Entries on finding words and elements:

<<<<

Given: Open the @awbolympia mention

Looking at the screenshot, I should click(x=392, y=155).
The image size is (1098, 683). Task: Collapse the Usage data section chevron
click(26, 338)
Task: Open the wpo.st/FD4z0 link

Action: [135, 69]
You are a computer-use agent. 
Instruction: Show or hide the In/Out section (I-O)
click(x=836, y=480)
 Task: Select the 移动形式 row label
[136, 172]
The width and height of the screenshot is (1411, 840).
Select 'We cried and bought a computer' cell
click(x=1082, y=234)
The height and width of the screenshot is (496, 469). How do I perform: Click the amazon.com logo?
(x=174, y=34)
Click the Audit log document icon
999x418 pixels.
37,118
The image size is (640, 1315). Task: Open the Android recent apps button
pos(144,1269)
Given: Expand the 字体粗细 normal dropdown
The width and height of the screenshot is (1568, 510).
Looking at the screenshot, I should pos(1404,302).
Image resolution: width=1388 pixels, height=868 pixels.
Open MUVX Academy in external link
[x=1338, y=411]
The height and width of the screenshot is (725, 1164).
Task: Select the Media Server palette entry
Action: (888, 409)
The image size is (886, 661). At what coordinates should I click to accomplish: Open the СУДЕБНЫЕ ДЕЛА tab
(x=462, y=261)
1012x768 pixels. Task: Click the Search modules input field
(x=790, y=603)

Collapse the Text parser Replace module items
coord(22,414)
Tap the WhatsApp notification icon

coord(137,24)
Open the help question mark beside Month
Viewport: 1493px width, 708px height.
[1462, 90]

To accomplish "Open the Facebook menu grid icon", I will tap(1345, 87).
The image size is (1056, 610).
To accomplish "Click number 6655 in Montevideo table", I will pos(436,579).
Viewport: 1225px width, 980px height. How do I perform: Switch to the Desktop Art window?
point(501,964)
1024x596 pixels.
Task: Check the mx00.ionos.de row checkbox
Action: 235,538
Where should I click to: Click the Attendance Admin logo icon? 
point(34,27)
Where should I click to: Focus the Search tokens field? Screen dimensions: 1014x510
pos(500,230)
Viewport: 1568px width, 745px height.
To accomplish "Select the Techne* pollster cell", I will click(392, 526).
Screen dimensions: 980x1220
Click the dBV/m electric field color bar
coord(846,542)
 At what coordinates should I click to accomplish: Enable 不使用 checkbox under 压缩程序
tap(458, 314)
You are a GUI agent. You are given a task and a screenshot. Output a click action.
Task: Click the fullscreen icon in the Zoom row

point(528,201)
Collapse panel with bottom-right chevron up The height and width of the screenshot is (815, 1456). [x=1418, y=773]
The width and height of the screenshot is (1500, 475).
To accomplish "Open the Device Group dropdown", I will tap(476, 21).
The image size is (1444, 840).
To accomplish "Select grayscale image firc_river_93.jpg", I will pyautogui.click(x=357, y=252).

>>>>

■ WHAT YOU HAVE TO DO ■
Rewrite all of the data above, swapping each "The image size is" for "The screen size is" and leaving everything else as it is.

■ WORKED SOLUTION ■
Given: Open the @awbolympia mention

Looking at the screenshot, I should click(x=392, y=155).
The screen size is (1098, 683). Task: Collapse the Usage data section chevron
click(26, 338)
Task: Open the wpo.st/FD4z0 link

Action: [135, 69]
You are a computer-use agent. 
Instruction: Show or hide the In/Out section (I-O)
click(x=836, y=480)
 Task: Select the 移动形式 row label
[136, 172]
The width and height of the screenshot is (1411, 840).
Select 'We cried and bought a computer' cell
click(x=1082, y=234)
The height and width of the screenshot is (496, 469). How do I perform: Click the amazon.com logo?
(x=174, y=34)
Click the Audit log document icon
999x418 pixels.
37,118
The screen size is (640, 1315). Task: Open the Android recent apps button
pos(144,1269)
Given: Expand the 字体粗细 normal dropdown
The width and height of the screenshot is (1568, 510).
Looking at the screenshot, I should pos(1404,302).
Image resolution: width=1388 pixels, height=868 pixels.
Open MUVX Academy in external link
[x=1338, y=411]
The height and width of the screenshot is (725, 1164).
Task: Select the Media Server palette entry
Action: (888, 409)
The screen size is (886, 661). At what coordinates should I click to accomplish: Open the СУДЕБНЫЕ ДЕЛА tab
(x=462, y=261)
1012x768 pixels. Task: Click the Search modules input field
(x=790, y=603)

Collapse the Text parser Replace module items
coord(22,414)
Tap the WhatsApp notification icon

coord(137,24)
Open the help question mark beside Month
Viewport: 1493px width, 708px height.
[1462, 90]

To accomplish "Open the Facebook menu grid icon", I will tap(1345, 87).
The screen size is (1056, 610).
To accomplish "Click number 6655 in Montevideo table", I will pos(436,579).
Viewport: 1225px width, 980px height. How do I perform: Switch to the Desktop Art window?
point(501,964)
1024x596 pixels.
Task: Check the mx00.ionos.de row checkbox
Action: 235,538
Where should I click to: Click the Attendance Admin logo icon? 
point(34,27)
Where should I click to: Focus the Search tokens field? Screen dimensions: 1014x510
pos(500,230)
Viewport: 1568px width, 745px height.
To accomplish "Select the Techne* pollster cell", I will click(392, 526).
Screen dimensions: 980x1220
Click the dBV/m electric field color bar
coord(846,542)
 At what coordinates should I click to accomplish: Enable 不使用 checkbox under 压缩程序
tap(458, 314)
You are a GUI agent. You are given a task and a screenshot. Output a click action.
Task: Click the fullscreen icon in the Zoom row

point(528,201)
Collapse panel with bottom-right chevron up The height and width of the screenshot is (815, 1456). [x=1418, y=773]
The width and height of the screenshot is (1500, 475).
To accomplish "Open the Device Group dropdown", I will tap(476, 21).
The screen size is (1444, 840).
To accomplish "Select grayscale image firc_river_93.jpg", I will pyautogui.click(x=357, y=252).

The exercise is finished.